### [Your goal]
Go over the lines below, and when one contains the word "agent", copy it.
START Record set
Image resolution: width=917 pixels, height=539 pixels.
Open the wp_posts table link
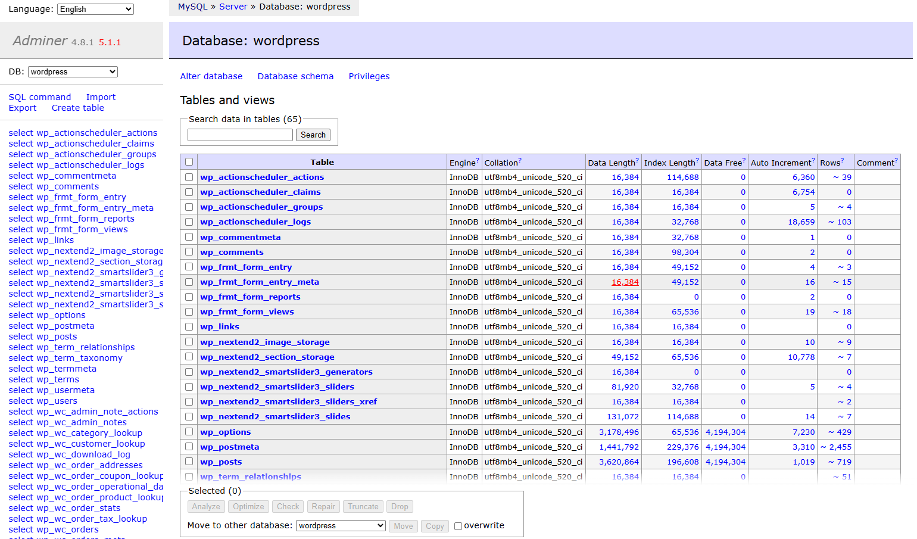click(221, 462)
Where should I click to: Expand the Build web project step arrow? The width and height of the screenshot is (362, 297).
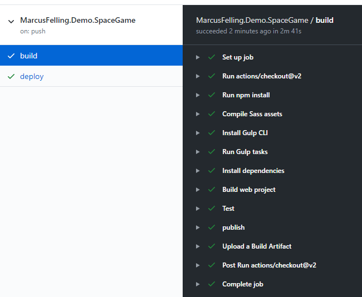coord(198,190)
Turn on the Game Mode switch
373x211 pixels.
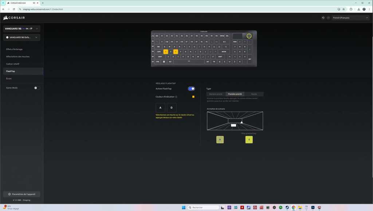click(x=37, y=88)
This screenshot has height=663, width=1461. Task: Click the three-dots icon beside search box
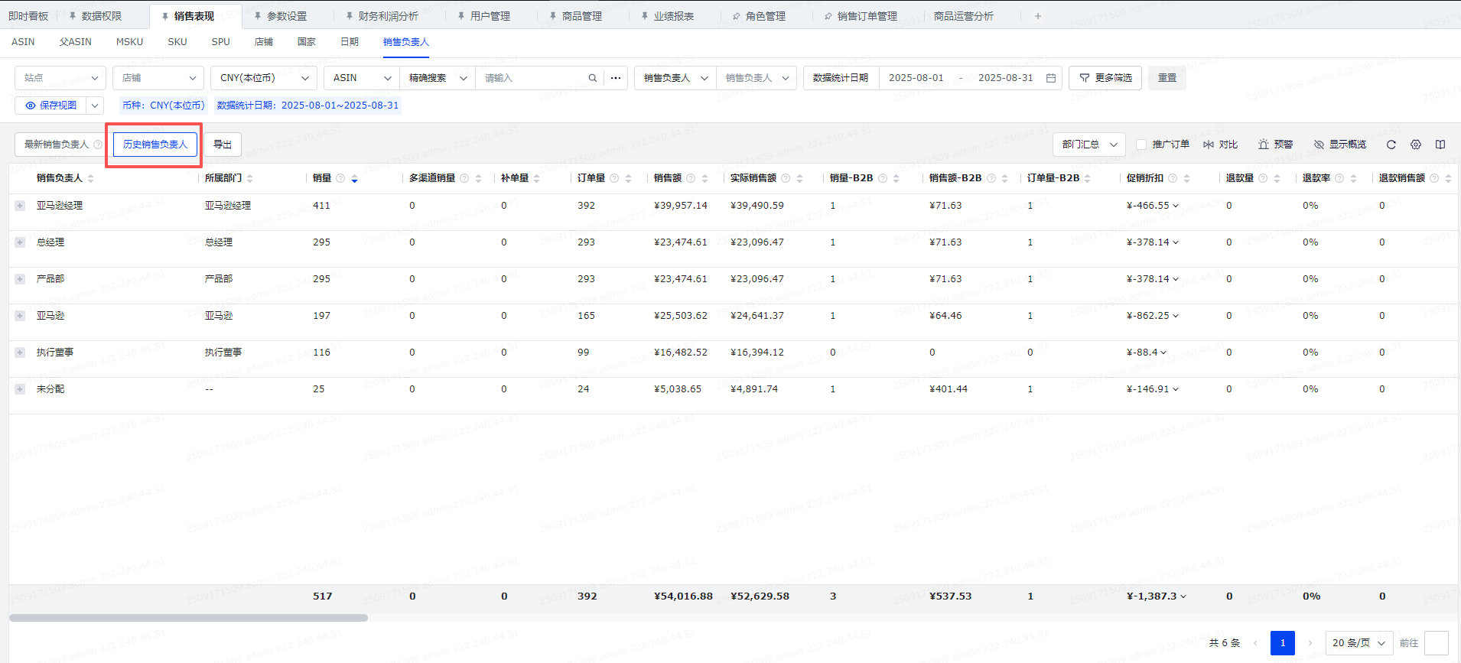tap(616, 78)
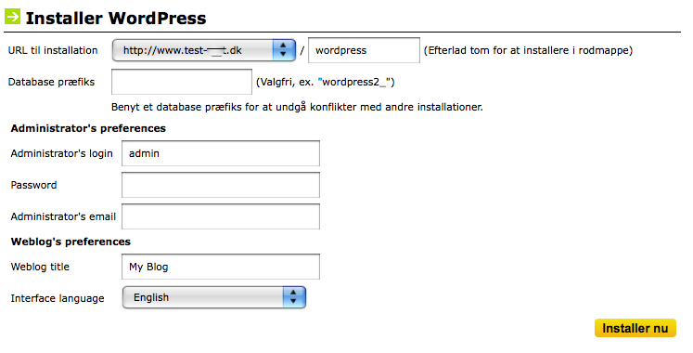The image size is (693, 353).
Task: Click the green arrow icon beside Installer WordPress
Action: pos(12,17)
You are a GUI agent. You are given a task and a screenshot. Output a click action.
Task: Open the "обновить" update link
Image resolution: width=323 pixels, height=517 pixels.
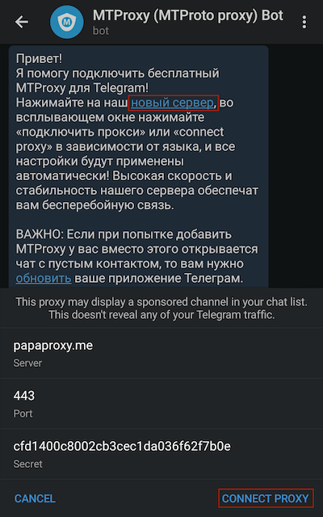click(44, 278)
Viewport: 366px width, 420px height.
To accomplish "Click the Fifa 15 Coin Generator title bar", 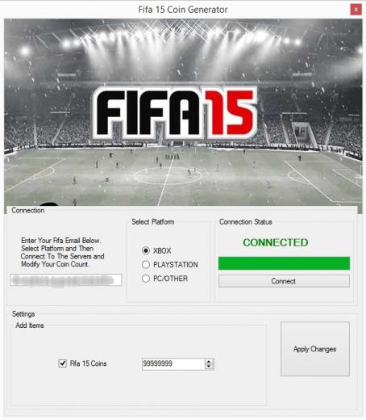I will click(x=183, y=10).
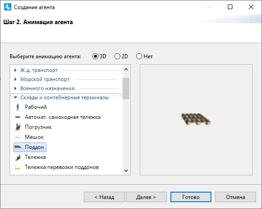
Task: Choose the Тележка cart icon
Action: pyautogui.click(x=18, y=157)
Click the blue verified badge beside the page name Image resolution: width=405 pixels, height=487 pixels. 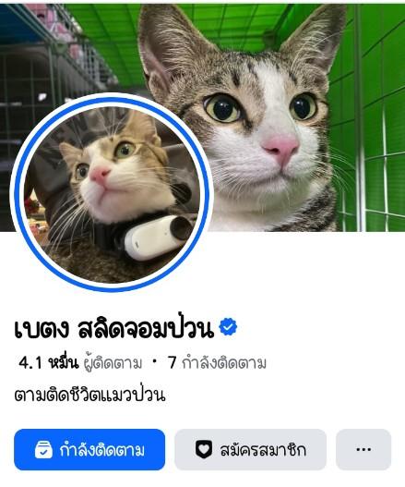pyautogui.click(x=228, y=327)
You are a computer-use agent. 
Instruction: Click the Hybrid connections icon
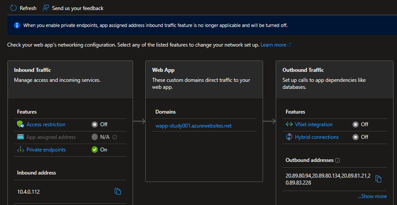click(x=289, y=137)
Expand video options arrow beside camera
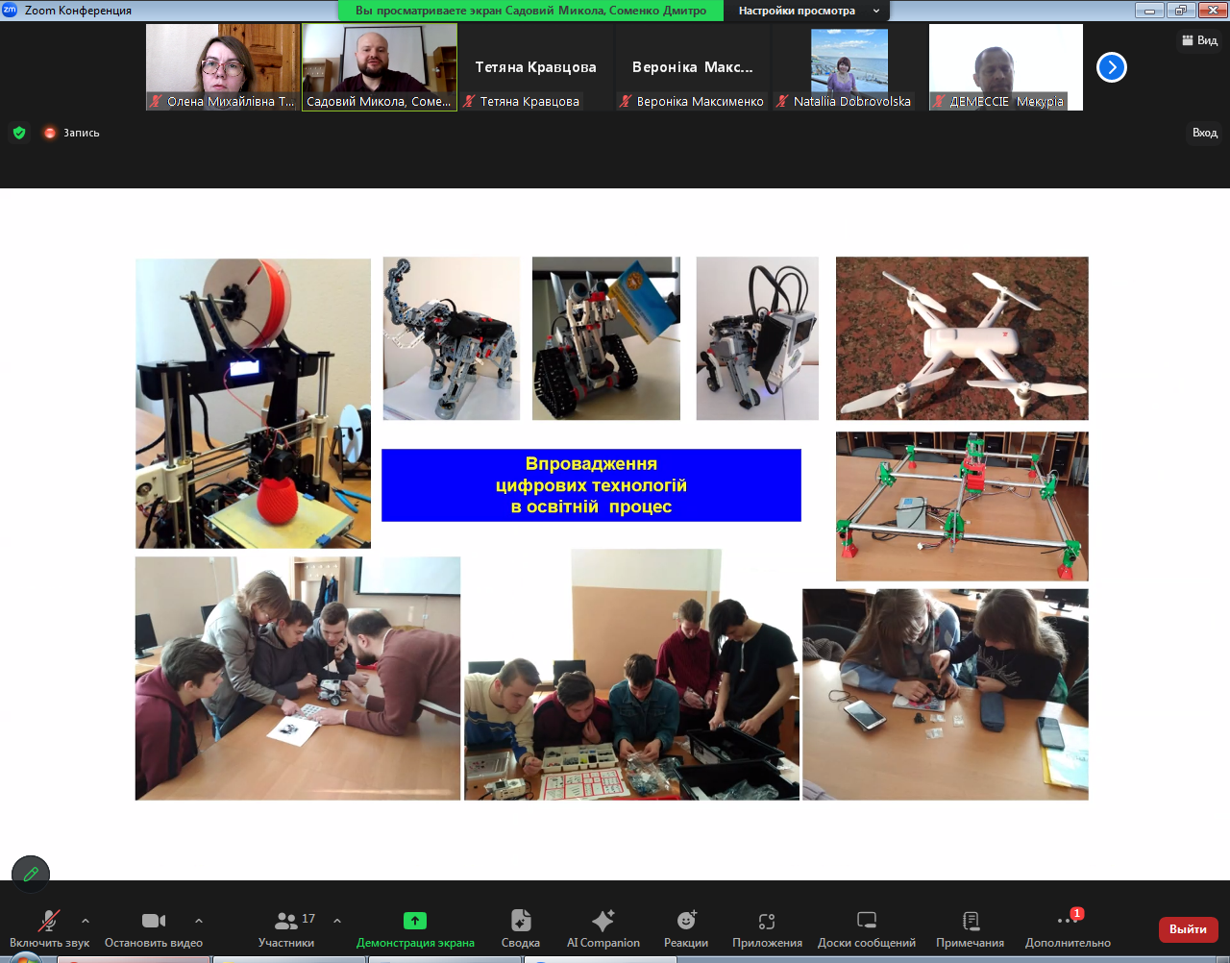Image resolution: width=1230 pixels, height=963 pixels. 199,921
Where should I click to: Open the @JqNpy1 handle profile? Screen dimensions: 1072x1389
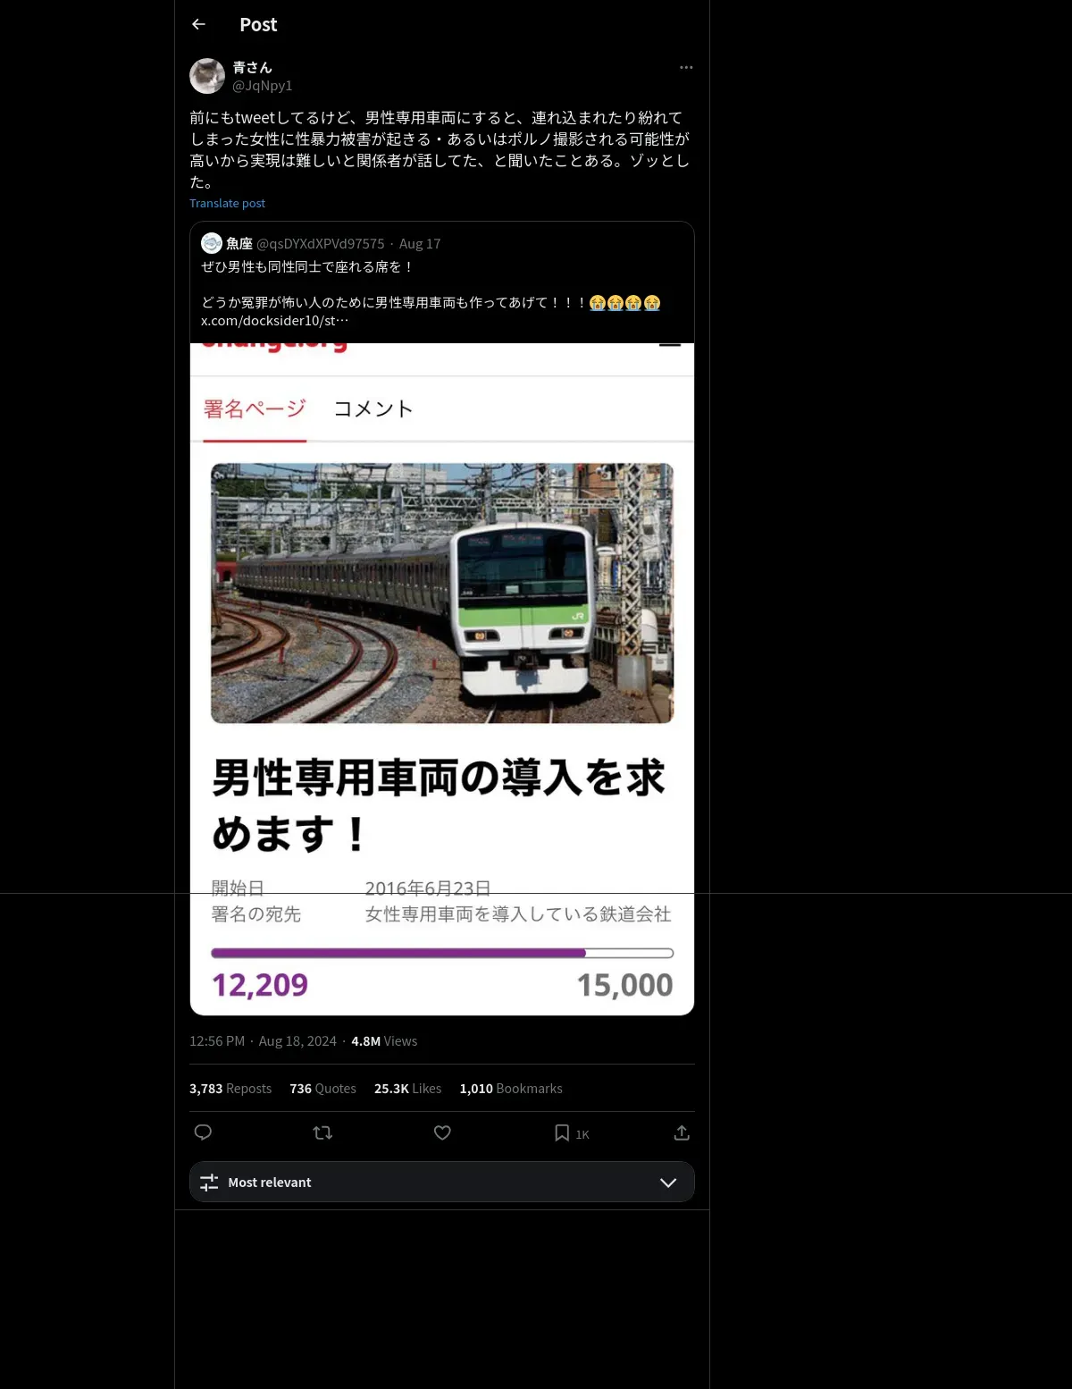click(x=263, y=86)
END Record set
### [Answer box]
You are a GUI agent. You are given a task and a screenshot. Output a click action.
You are a computer-use agent. 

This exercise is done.